Wolves (Canis lupus) were a part of the characteristic fauna of present-day Oregon for thousands of years. In the mid-nineteenth century, however, EuroAmericans who settled in the area began killing wolves and other predators to protect their livestock. In 1843, a group of settlers gathered in Champoeg at what was known as the Wolf Meetings to set bounties for bears, mountain lions, lynx, and wolves and to form a Provisional Government, a key step toward statehood. This antipathy toward wolves, arguably a founding principle of the State of Oregon, reached its climax in 1947, the year the last bounty was paid out on a wolf. Anti-predator landowners had succeeded in eradicating the species from the state.
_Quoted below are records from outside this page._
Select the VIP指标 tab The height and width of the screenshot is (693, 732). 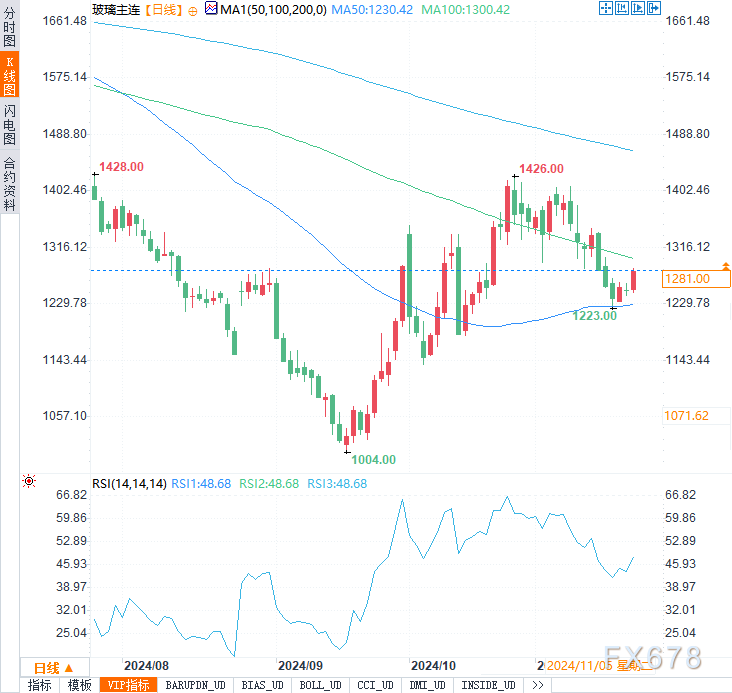click(x=128, y=685)
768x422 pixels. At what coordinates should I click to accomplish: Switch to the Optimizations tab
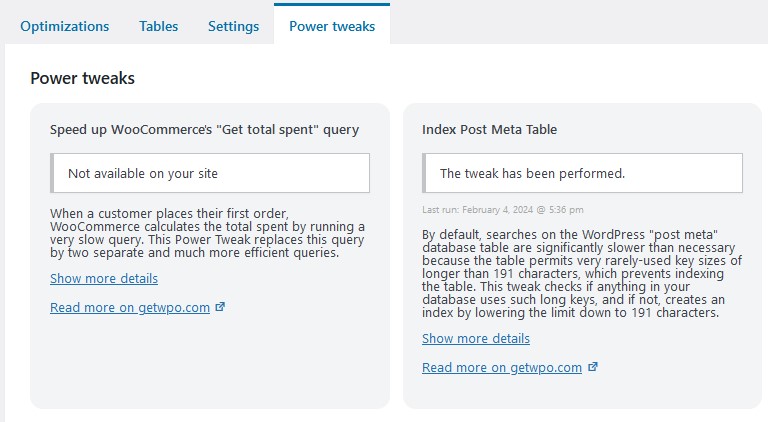click(65, 26)
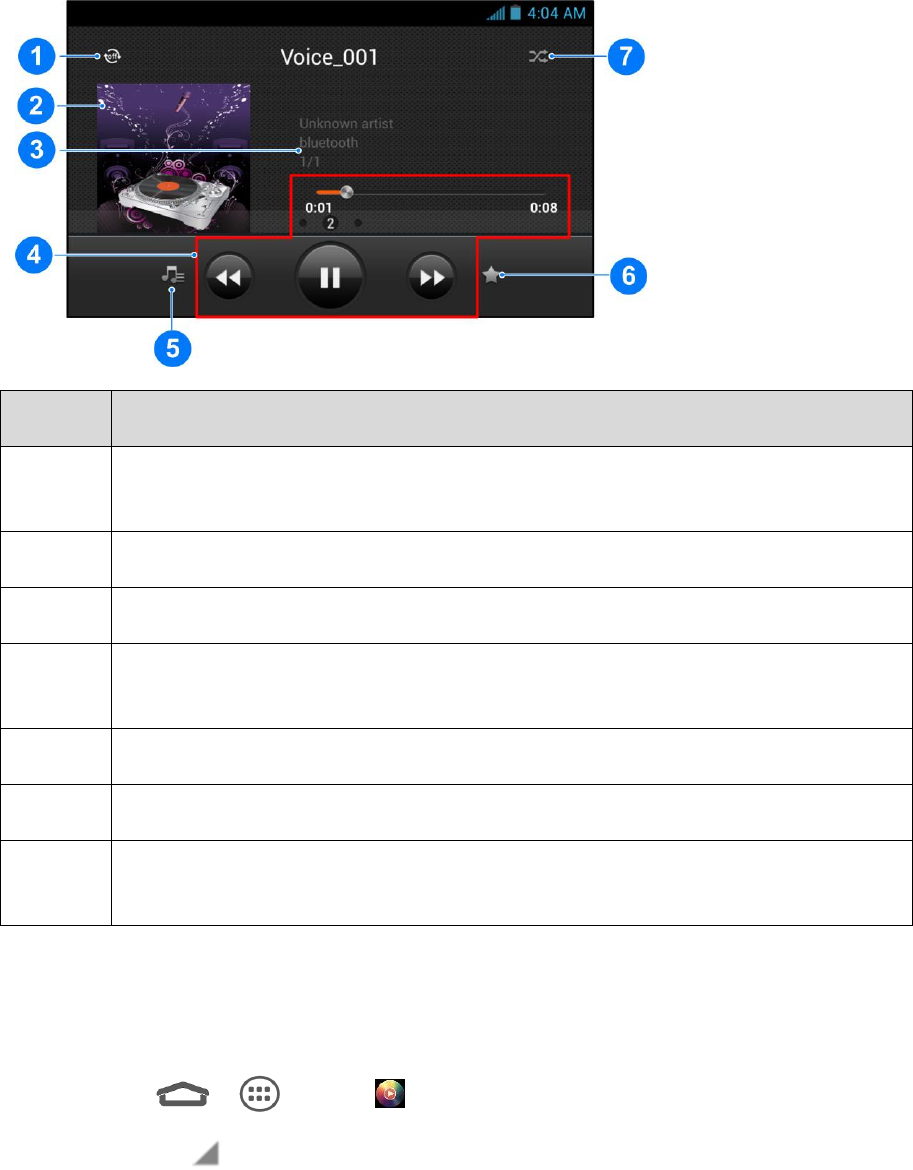The width and height of the screenshot is (913, 1170).
Task: Mark track as favorite with star
Action: pos(491,275)
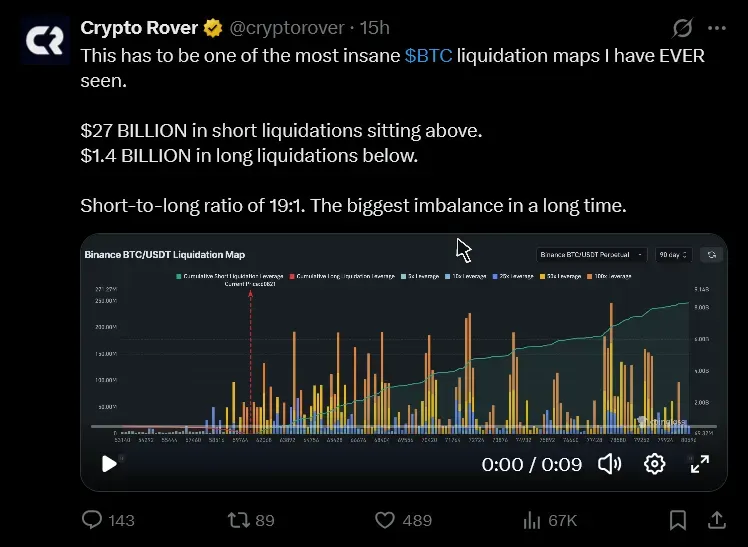The image size is (748, 547).
Task: Toggle Cumulative Short Liquidation Leverage legend
Action: pyautogui.click(x=230, y=276)
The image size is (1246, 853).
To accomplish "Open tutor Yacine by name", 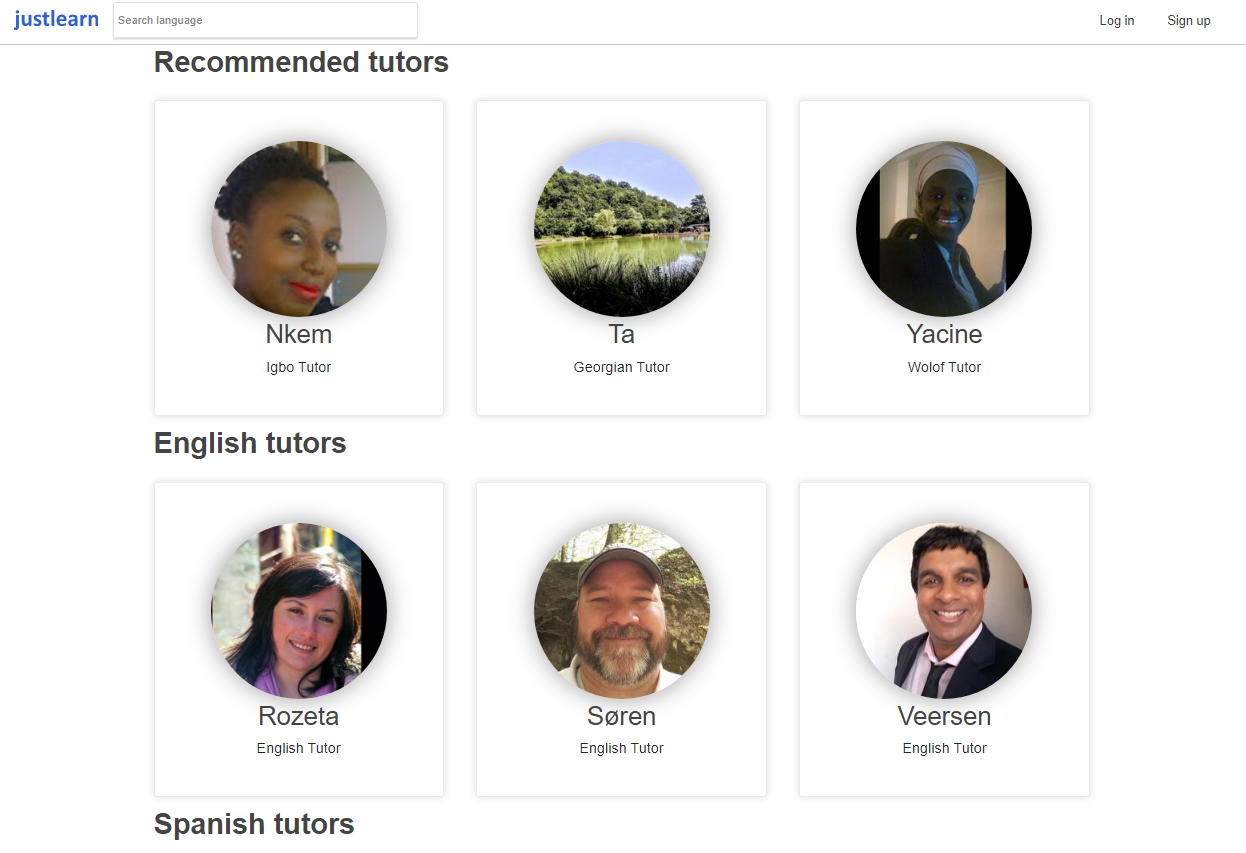I will pos(944,334).
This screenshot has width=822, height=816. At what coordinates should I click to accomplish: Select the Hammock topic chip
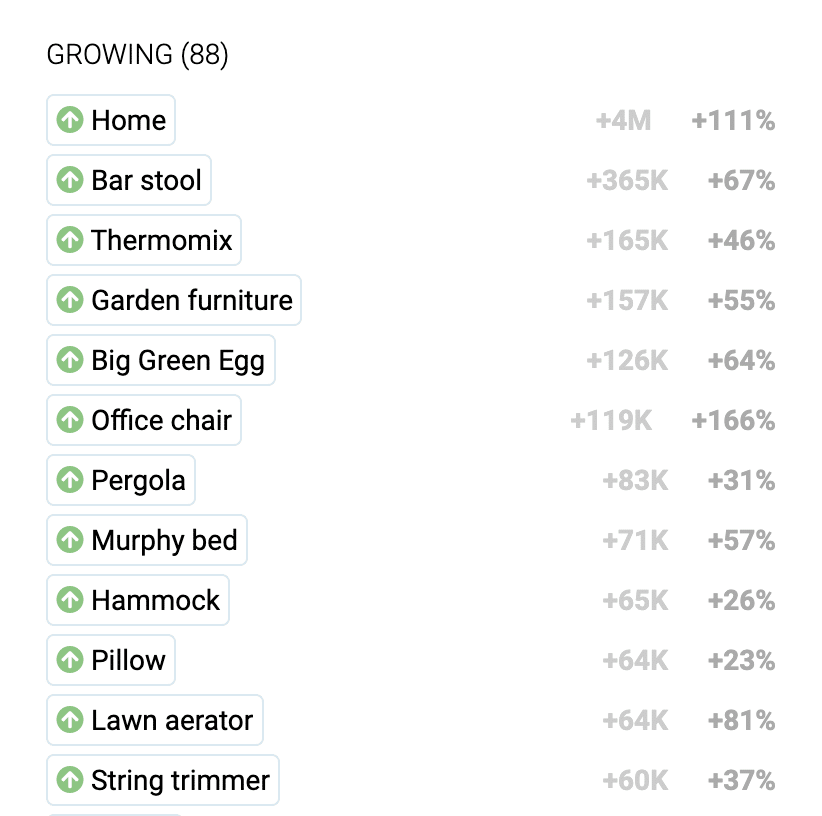(138, 600)
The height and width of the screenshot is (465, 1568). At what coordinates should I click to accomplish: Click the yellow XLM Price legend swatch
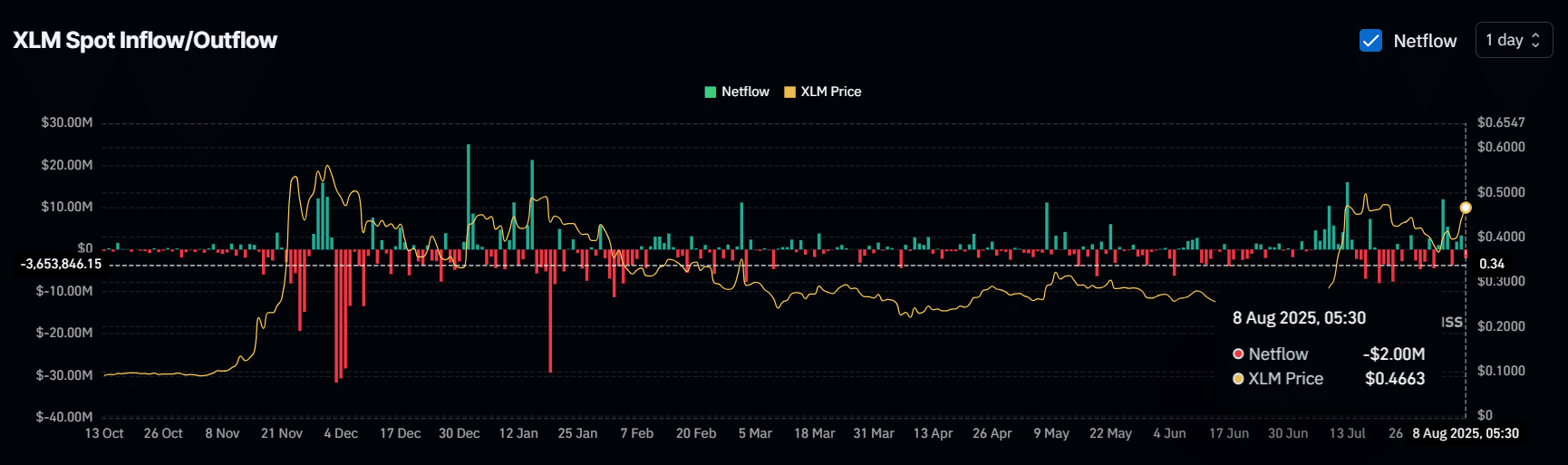[x=789, y=92]
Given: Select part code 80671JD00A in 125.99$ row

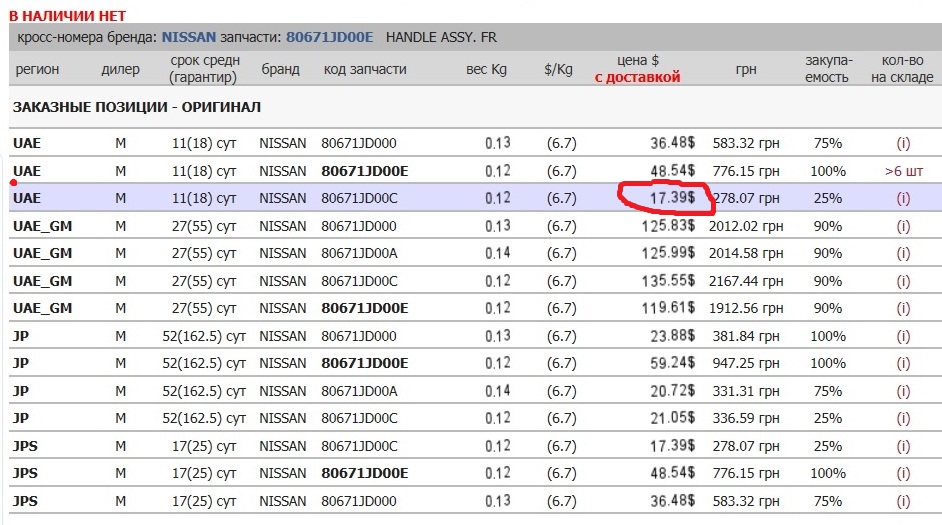Looking at the screenshot, I should (358, 253).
By the 1970s, in the wake of the first Earth Day in 1970 and the passage of the Endangered Species Act in 1973, the national opinion on wolves had changed, with many now believing that eradicating wolves from the West had been a mistake. In the mid-1990s, conservationists moved wolves from Canada and northern Montana to Yellowstone National Park and wilderness areas in Idaho. Biologists were uncertain how well they would do or how quickly their population would expand, but the wolves were tougher and more fecund than expected. By 1999, the first wild wolf had found its way to Oregon. The state was not ready to manage the species, however, and the Fish and Wildlife Service captured the animal and sent it back to Idaho in a crate.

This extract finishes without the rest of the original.